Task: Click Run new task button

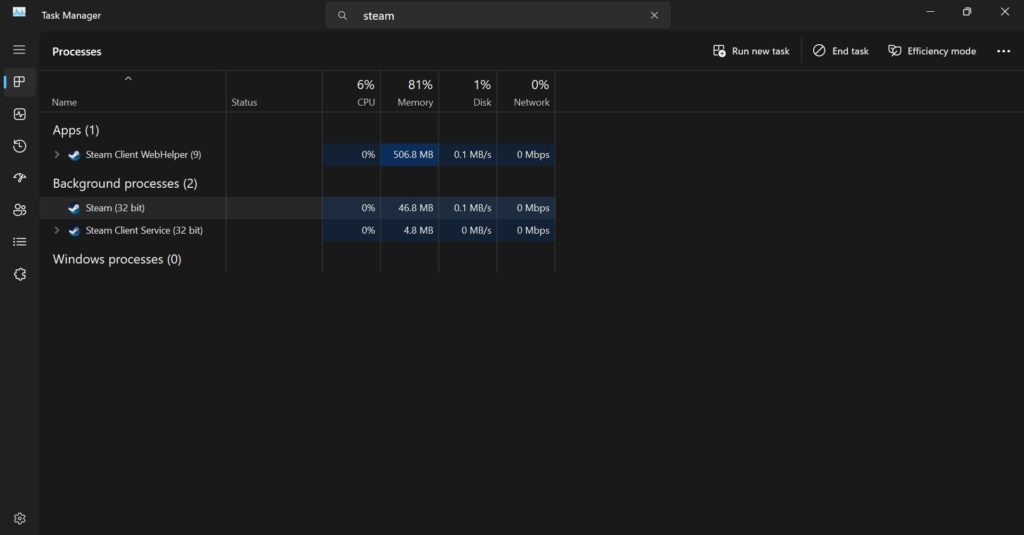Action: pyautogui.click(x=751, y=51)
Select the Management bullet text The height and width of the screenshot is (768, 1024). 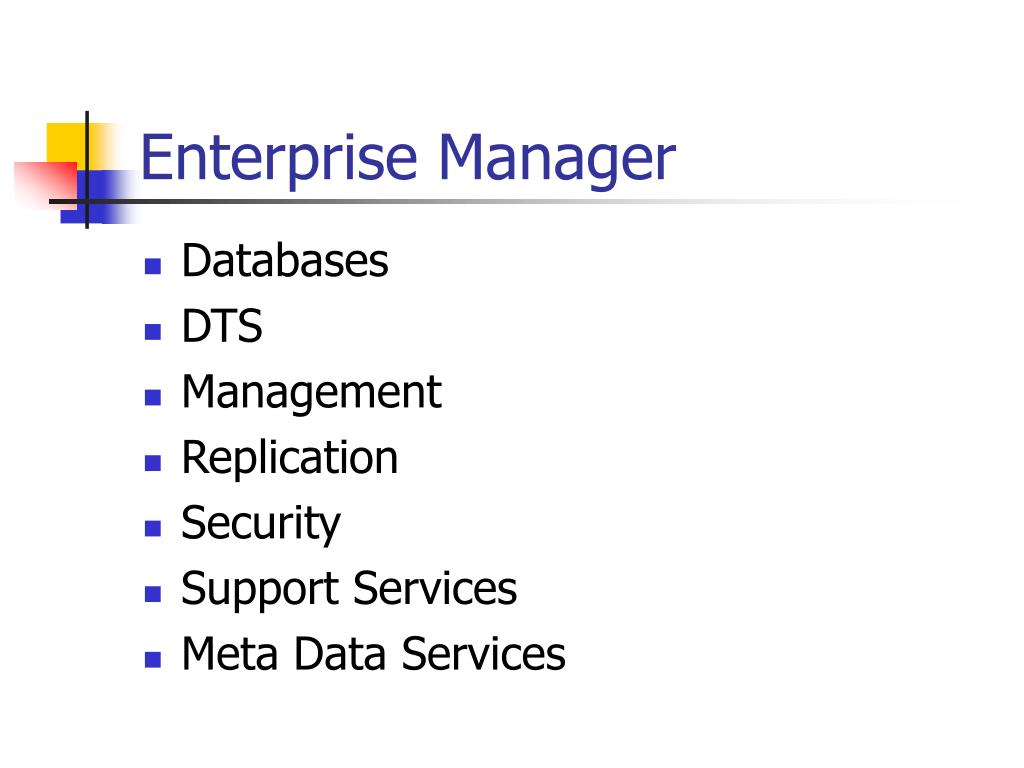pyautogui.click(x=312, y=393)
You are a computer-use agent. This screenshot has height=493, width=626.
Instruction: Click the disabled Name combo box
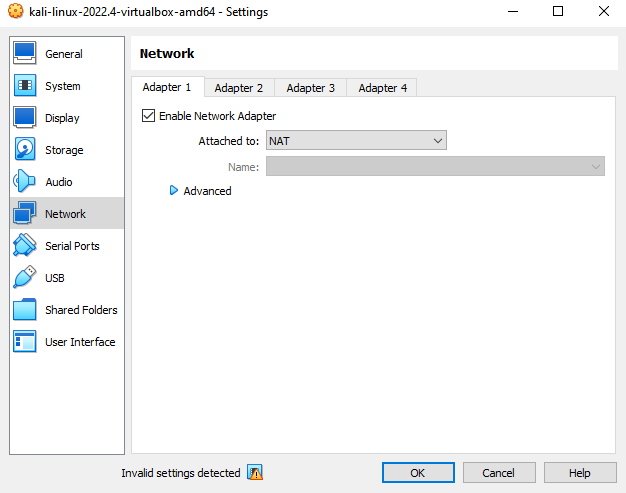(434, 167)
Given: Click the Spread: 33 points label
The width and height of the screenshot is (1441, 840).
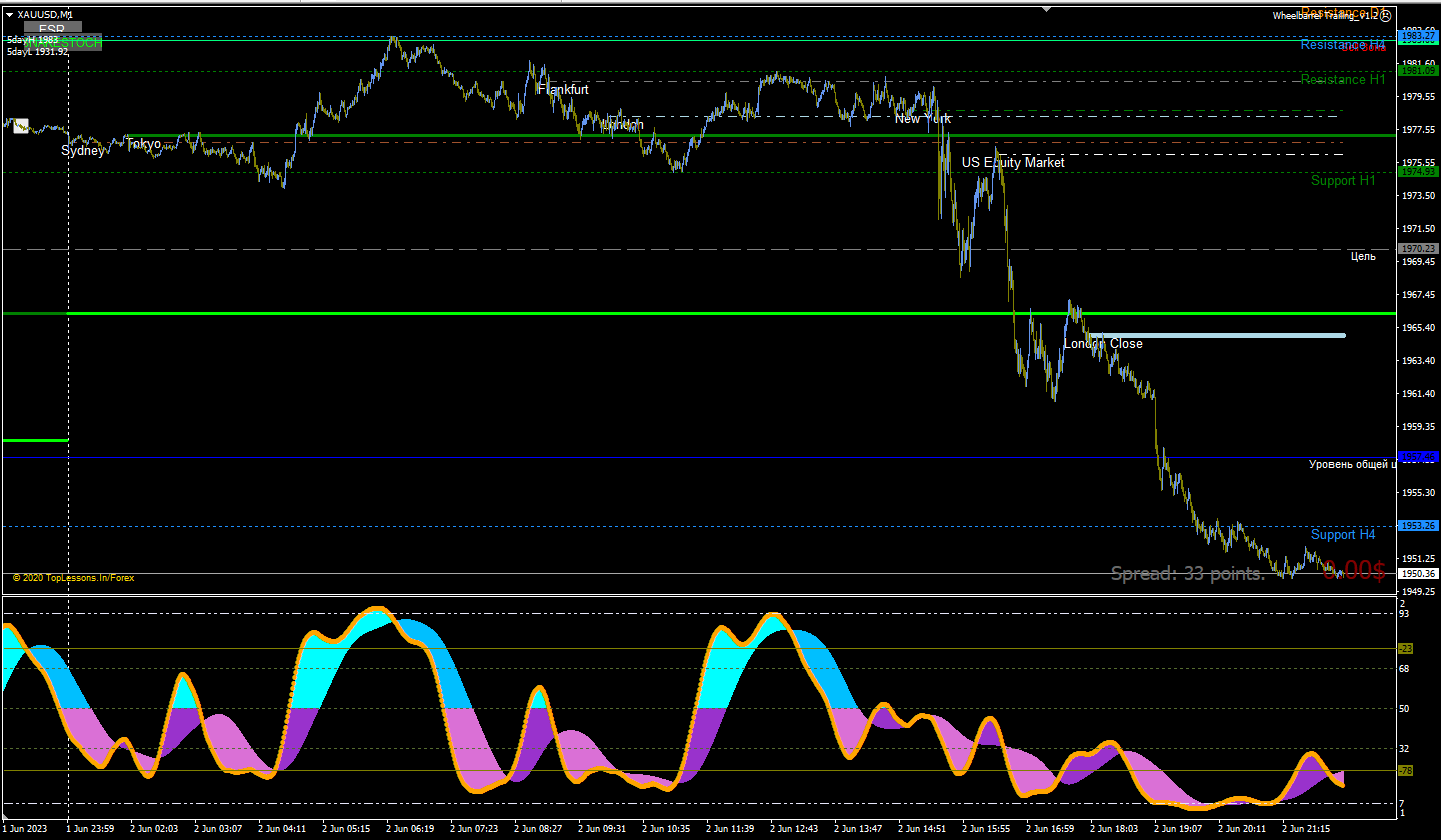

• • • •

The reply should consist only of the lines running from the one with "Instruction: Click the" through the end of the material, both included, copied exactly; please omit pictures.

Instruction: Click the disabled Name combo box
(434, 167)
Given: Click the Spread: 33 points label
The width and height of the screenshot is (1441, 840).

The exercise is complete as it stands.